Я промолчал. Палата погружалась в беспокойный больной сон. Густой смрадный воздух вместе с теменью набухал вздохами, хриплыми стонами, бессвязным бредовым бормотанием. От чугунной печки по стенам и потолку начали постреливать огненные блики, располагая сидящих вокруг нее людей к доверительности и откровению. Обращаясь больше к вологодцу, я попробовал продолжить разговор о докторе:
- А ты не допускаешь мысли, что не предатель он, а наш, свой.
Все посмотрели на меня с недоумением. Вологодец вспыхнул:
- Это ты брось! Нашенские дохнут вон, как мухи по осени, а у земляка твово рожа кирпичины просит.
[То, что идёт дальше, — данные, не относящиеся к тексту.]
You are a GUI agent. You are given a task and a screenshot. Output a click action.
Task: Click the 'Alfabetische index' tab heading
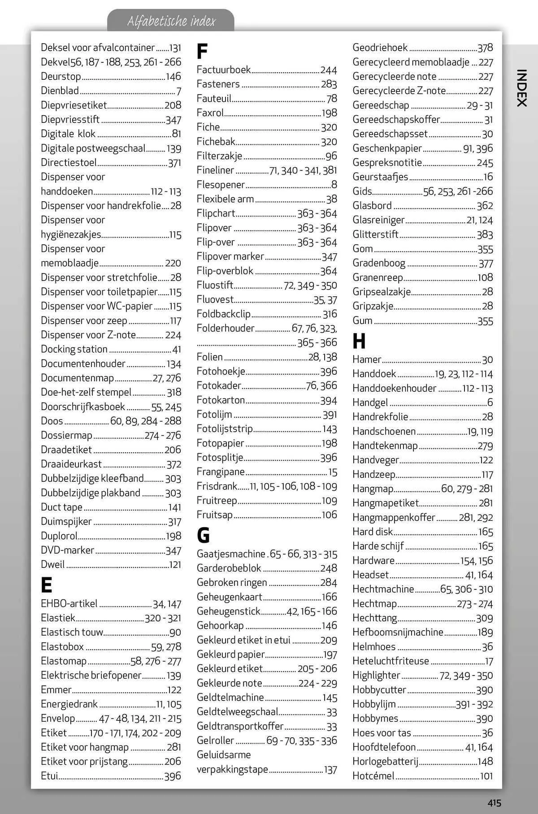171,21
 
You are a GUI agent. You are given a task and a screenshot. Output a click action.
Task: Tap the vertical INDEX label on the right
521,87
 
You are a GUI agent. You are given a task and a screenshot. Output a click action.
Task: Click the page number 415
495,803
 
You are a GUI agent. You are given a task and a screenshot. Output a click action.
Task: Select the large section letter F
202,52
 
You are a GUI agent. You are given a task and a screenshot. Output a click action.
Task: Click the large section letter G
203,535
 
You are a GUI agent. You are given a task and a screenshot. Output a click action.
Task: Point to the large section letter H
359,342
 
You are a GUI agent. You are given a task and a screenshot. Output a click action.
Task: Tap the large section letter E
46,585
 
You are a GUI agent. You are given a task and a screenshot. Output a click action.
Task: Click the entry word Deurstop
61,76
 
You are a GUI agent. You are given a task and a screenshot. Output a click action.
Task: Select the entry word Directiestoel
69,163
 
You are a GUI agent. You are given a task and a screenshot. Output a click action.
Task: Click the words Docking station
74,349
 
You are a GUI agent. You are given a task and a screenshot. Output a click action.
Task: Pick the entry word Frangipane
221,472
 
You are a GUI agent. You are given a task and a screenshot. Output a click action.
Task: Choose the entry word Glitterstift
375,234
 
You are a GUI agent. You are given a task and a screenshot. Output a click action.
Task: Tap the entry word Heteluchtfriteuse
390,661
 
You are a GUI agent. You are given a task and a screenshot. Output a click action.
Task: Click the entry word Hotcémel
373,776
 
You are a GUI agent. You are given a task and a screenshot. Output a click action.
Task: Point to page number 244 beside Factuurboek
329,70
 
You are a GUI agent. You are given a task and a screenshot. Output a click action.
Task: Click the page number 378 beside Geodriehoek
485,48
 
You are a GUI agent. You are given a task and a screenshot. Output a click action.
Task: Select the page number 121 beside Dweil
175,565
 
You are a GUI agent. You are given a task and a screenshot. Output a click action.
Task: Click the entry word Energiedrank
69,704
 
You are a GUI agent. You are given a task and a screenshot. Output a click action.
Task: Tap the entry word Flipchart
216,213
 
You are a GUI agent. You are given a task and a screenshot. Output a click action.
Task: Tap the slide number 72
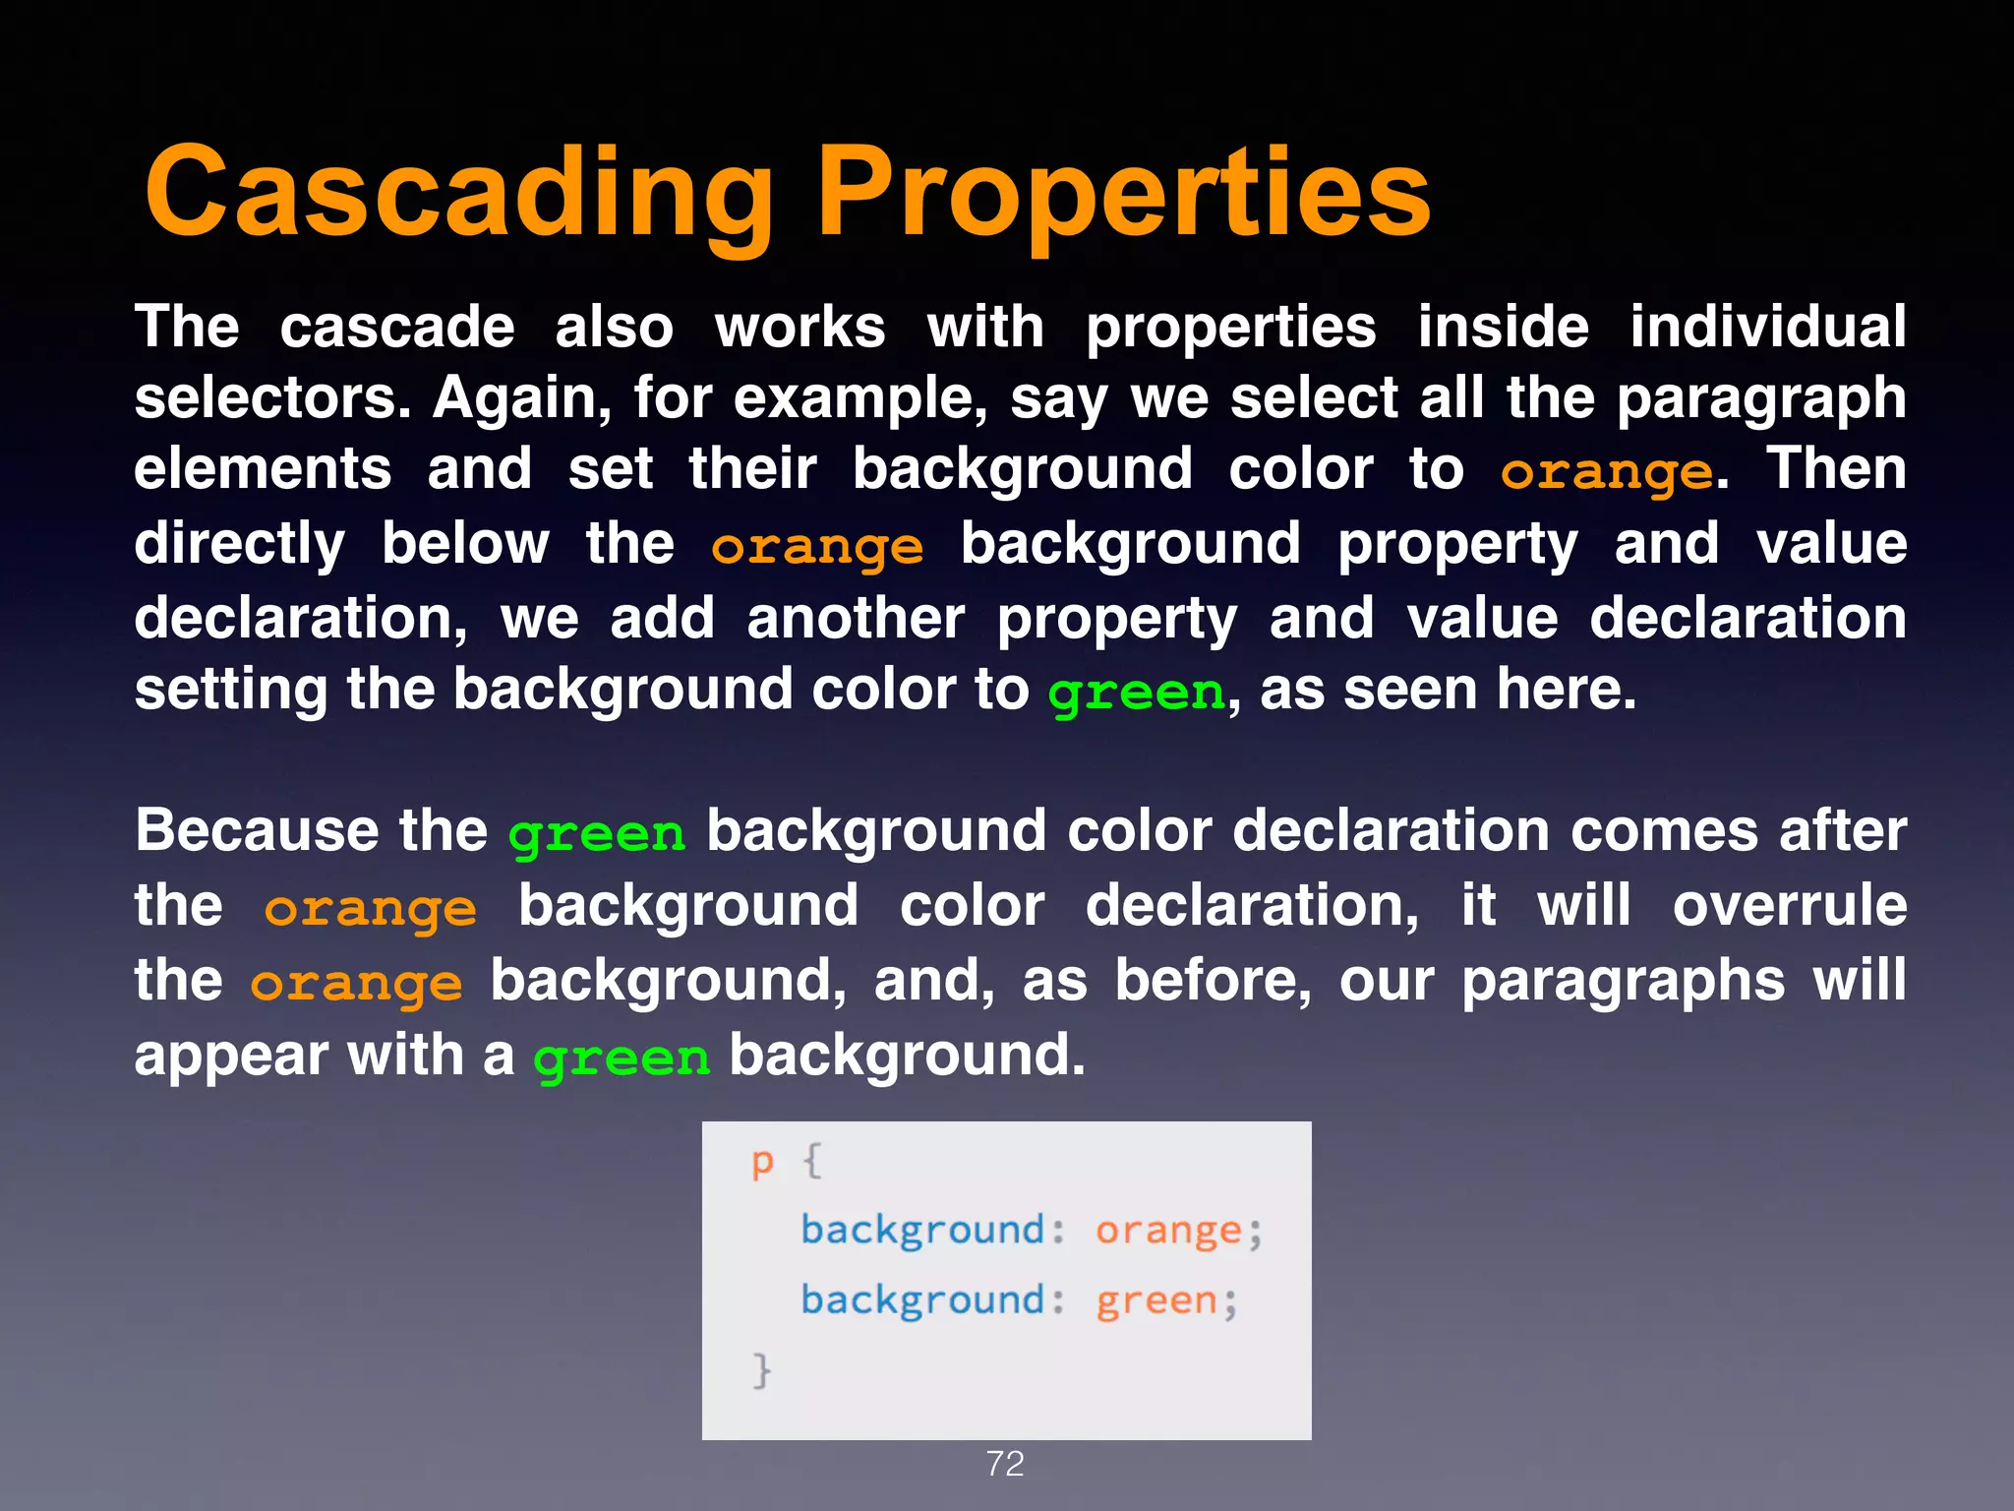(1005, 1464)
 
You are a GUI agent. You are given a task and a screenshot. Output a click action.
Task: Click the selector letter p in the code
(762, 1163)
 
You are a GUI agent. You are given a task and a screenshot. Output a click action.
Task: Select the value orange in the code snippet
(1168, 1231)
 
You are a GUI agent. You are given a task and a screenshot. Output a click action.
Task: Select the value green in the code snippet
(1156, 1300)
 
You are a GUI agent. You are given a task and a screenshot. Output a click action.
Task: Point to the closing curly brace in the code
(762, 1369)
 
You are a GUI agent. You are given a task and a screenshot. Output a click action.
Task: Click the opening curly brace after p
(812, 1161)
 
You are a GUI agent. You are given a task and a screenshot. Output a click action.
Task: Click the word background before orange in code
(921, 1230)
Тоже мне, сказанул - наш. Эва, придумал. Может, он и твой, но не наш. А кто ты такой - мы еще разберемся, паечки-то, небось, не зря подкидывают тебе, отрабатываешь, небось...
- Наши братьев не предают, - раздался из темноты глухой голос.
- Ты, парень, поосторожней заступайся за гада, не ровен час, хоть и пригрозил он, да мы не шибко пугливые.
- Не знаю, как это объяснить, - не унимался я, - но нутром чувствую, что не гад он. Только он умнее нас с вами, благороднее и смелее. Он и тут борется.
- Может, и борется, только не с палачами, а с нашим братом. Ну, вот что, ты его не выгораживай, а не то...
- Ладно, поживем - увидим, - примирительно закончил я, - гораздо все сложнее, чем вам кажется.
- Да уж сложней некуда, каждую ночь вон сотнями дохнем. Доживем ли?
- А не он, то, может, все бы давно сдохли.
Мне никто не возразил. Только вологодец посмотрел жалостливым и добрым взглядом и протяжно, вздохнул:
- Эх, закурить ба. Слышь, парень, вымани у земляка свово святого, кукиш ему в печенку, сигарету, страх курить хочу, как перед смертью.
- Ладно, выманю, - пообещал я.
В тревожном и тягостном больничном оцепенении таяли дни. Таяли и обитатели блока. Об истории с пайком хлеба и вечернем разговоре у печки никто не вспоминал. Унесли на носилках вперед ногами и того маленького человечка с детским личиком, который кричал: "Видассы, гадино?" Не говорили больше и о докторе Сулико. Только я заметил, что люди еще придирчивее и пристальнее стали всматриваться в непроницаемое лицо доктора, когда он приходил в блок, и смелее заговаривали с ним. Сама собой рухнула и стена отчуждения между мной и обитателями палаты.